Fighting Fire with Confidence • Lucas Lepri Brazilian Jiu Jitsu

Fighting Fire with Confidence • Lucas Lepri Brazilian Jiu Jitsu

Fighting Fire with Confidence

With Brazilian Jiu-Jitsu experiencing an uptick in popularity lately, many people are looking to the art for the first time and seeing what it can bring to their lives. Thoughts then turn to children and whether they too can benefit from jiujitsu. After all, there are countless advertisements touting BJJ as the ultimate form of self-defense-the antidote to bullying.  Parents see the choke defenses, headlock escapes, and sucker-punch counters and think “perfect, this style of self-defense can keep my child safe from bullies, WITHOUT teaching them to hit people”.

And it can, but perhaps not in the way those people originally thought. One of the main things that Jiujitsu does (especially in children) is to promote a different way of thinking. The constant physical contact and action-reaction based nature of jiujitsu helps to inspire confidence within its practitioners. Because you are literally always working with another person, and people are unpredictable by nature, you start to learn to constantly be aware, but not fearful. When rolling you learn to expose yourself less whilst protecting yourself more. You become confident in your ability to protect your space. You gain confidence in yourself knowing that you are able to protect yourself, regardless of what someone else does.

Jiu-jitsu WILL put you into situations that are unfamiliar, it WILL put you into positions that are uncomfortable, and it WILL force you to push past your limits time and time again. But because of that constant adversity, a certain intrinsic toughness is nurtured and brought to the forefront. With children often being referred to as “sponges”, this thought process is perhaps one of the most important things transferred to them.
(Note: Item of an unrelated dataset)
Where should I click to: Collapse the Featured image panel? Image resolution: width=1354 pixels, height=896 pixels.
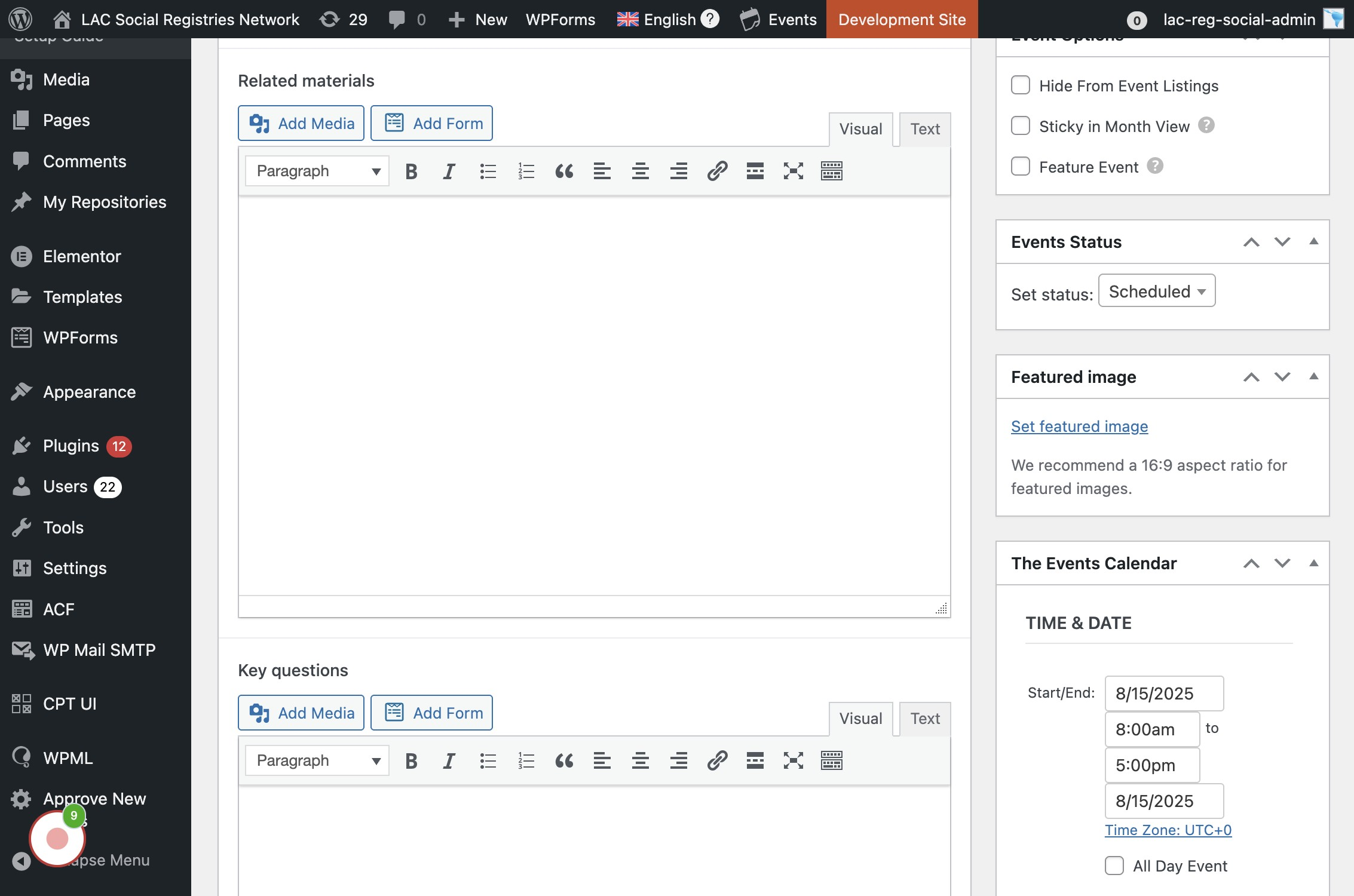click(x=1313, y=376)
We transfer to children the ability to overcome their fear(s), we teach them that you don’t have to lash out when you’re fearful or nervous. Jiujitsu helps to teach patience and demonstrates that thrashing about in a stressful situation only serves to make the danger worse, and it shows this lesson is one that can be applied across many facets of our lives.

When we sign our children up for jiujitsu classes we are hoping that their instructors will teach them to protect themselves. Protect themselves from the physical threats; the mean kids, the bullies etc. But perhaps one of the best things they learn is the confidence to NOT react with violence. Because they learn that you don’t have to.